Studies show that if the soil temperature can be modified so that it’s cooler, the air temperature really doesn’t matter, Fry said. Dropping the soil temperature somewhat will benefit the quality of the turf.
There are several means of reducing the effects of heat stress on the plant. Thinning out trees to promote better air flow is one means. Reducing the amount of daily shade cover on greens also enables the plant to produce more sugars to help get it through periods of heat stress.

“You have to have light for the plants to grow. They need light to survive stresses.”

Watering by hand to make up for irrigation deficiencies is a key consideration. Fry said it may be helpful for a superintendent to dedicate a member of his staff to watch the greens and make sure they don’t enter into drought stress for any significant period of time.

Syringing greens during periods of heat stress can be a useful practice as long as there is sufficient air movement, Fry said. Cooling the surface of the leaf by using a fine mist is a different process than soaking the putting surface. He suggested the amount of water used when syringing should just be enough to dampen a sheet of paper towel.

If several trees surround a green, blocking air movement, syringing won’t be much help, especially when humidity is high. With adequate air movement, however, the practice can be helpful because transpiration is being complemented with evaporation from the leaf surface.

Fry said studies show that a significant reduction in canopy temperature can be realized if syringing is done with good air movement.

Raising the height of greens mowers will also help the plant survive heat stress.

“If we’re mowing higher, we’re putting money in the bank.”

A higher cut gives the plant more leaf area, more chlorophyl, more stomates and a greater ability to take in carbon dioxide, allowing sugars to be made and stored.

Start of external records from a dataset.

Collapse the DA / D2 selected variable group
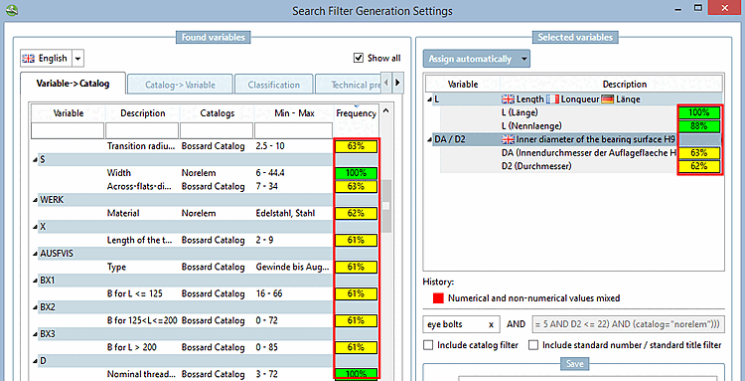[430, 140]
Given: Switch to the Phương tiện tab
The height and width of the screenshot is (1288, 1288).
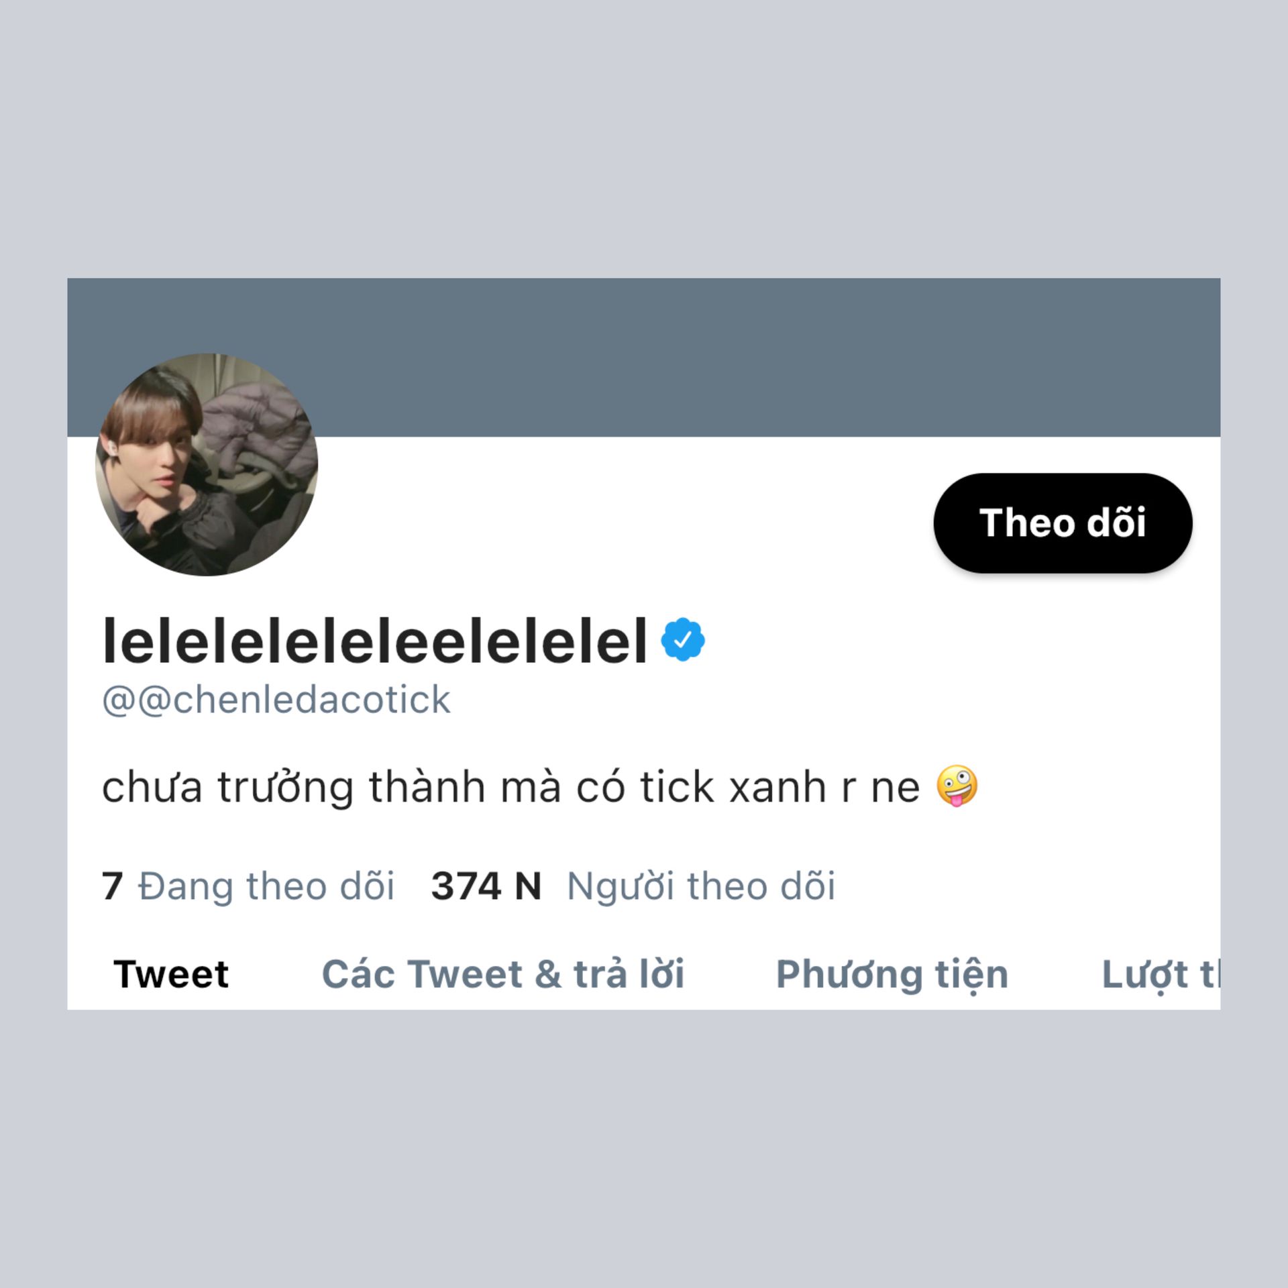Looking at the screenshot, I should pos(892,975).
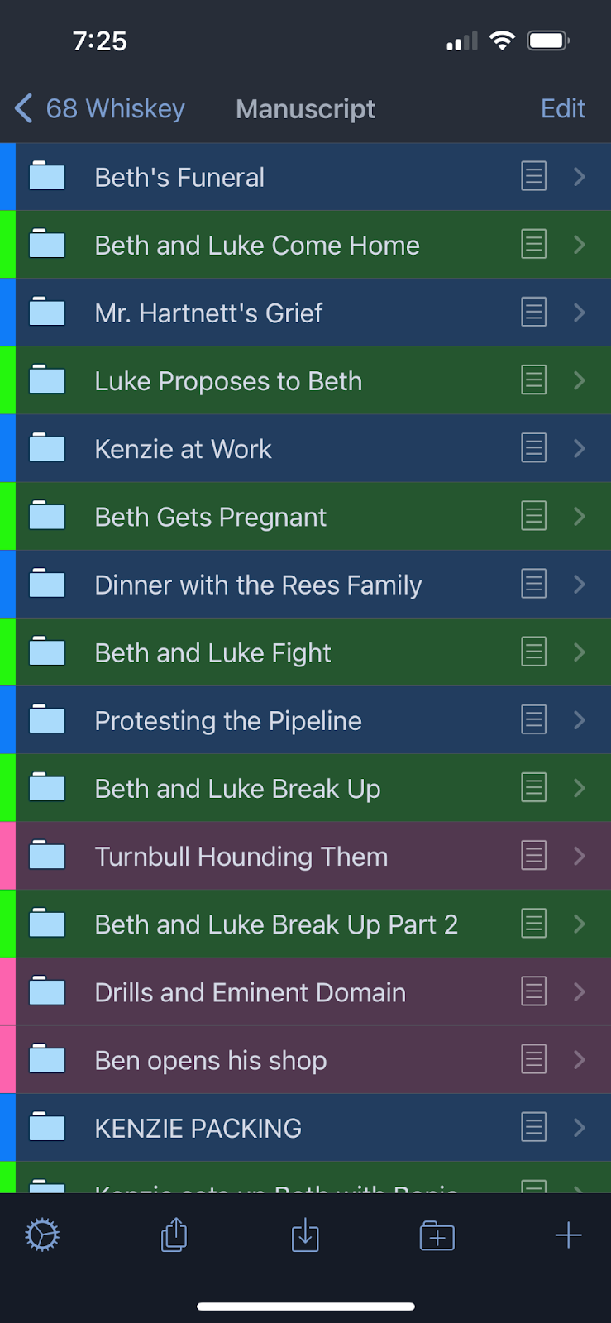Open synopsis icon for Kenzie at Work
611x1323 pixels.
533,448
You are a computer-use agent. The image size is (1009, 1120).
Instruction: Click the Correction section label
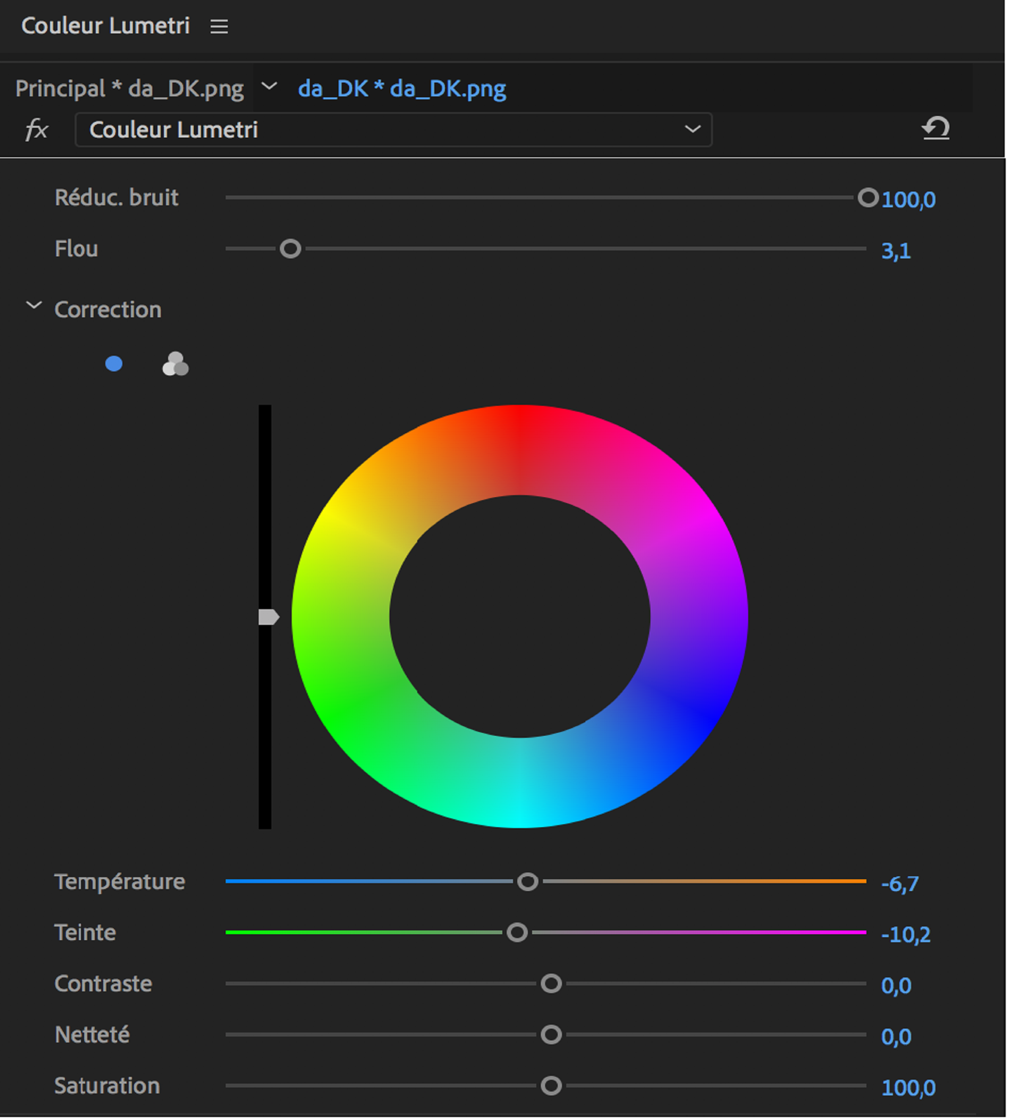pos(107,309)
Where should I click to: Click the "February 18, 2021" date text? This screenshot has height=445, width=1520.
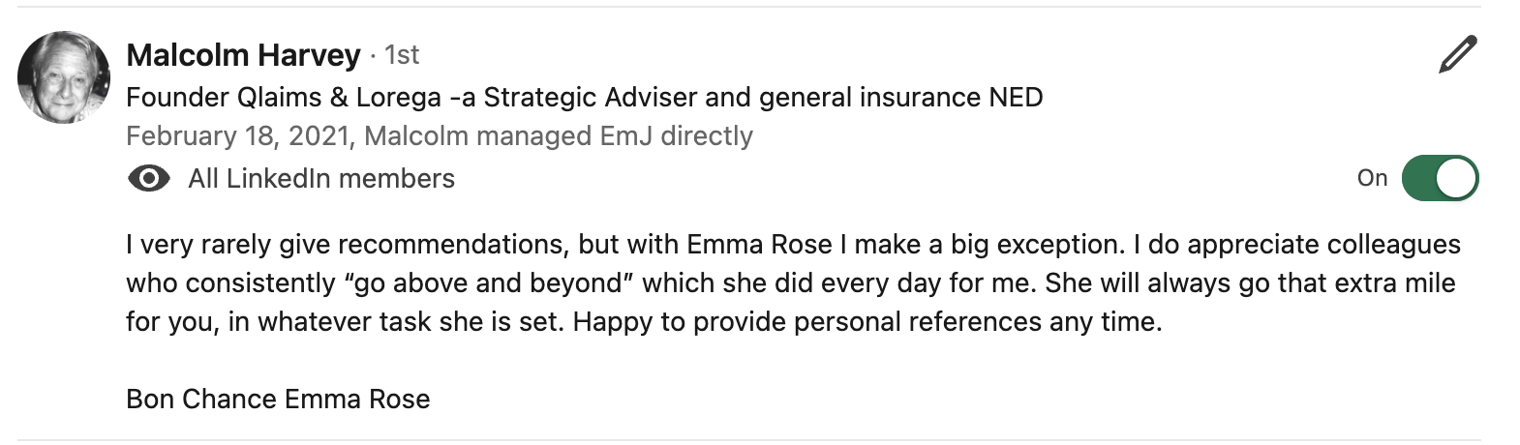(237, 136)
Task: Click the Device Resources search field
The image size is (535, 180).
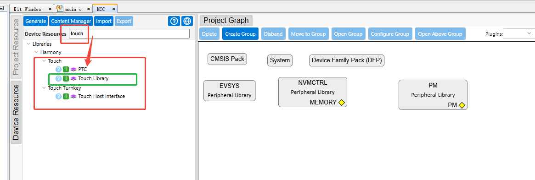Action: point(129,34)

Studies show that between July and early September, respiration was higher than photosynthesis at mowing heights of 5/32nds of an inch.

“When you get that lower mowing height for an extended period of time, you’re more likely to be running that bank account thin.”

Studies have also showed that using walk-behind mowers to cut greens is less stressful than riding mowers, and rolling greens instead of cutting them on alternate days can also prove helpful.
Drainage should also be maximized, Fry said, noting excess water on a green retains heat.

“The more water you have in the root zone, the warmer the root zone is going to be.”

Last summer’s heat stress was so bad in some parts of the United States that some private clubs shut down for four to six weeks.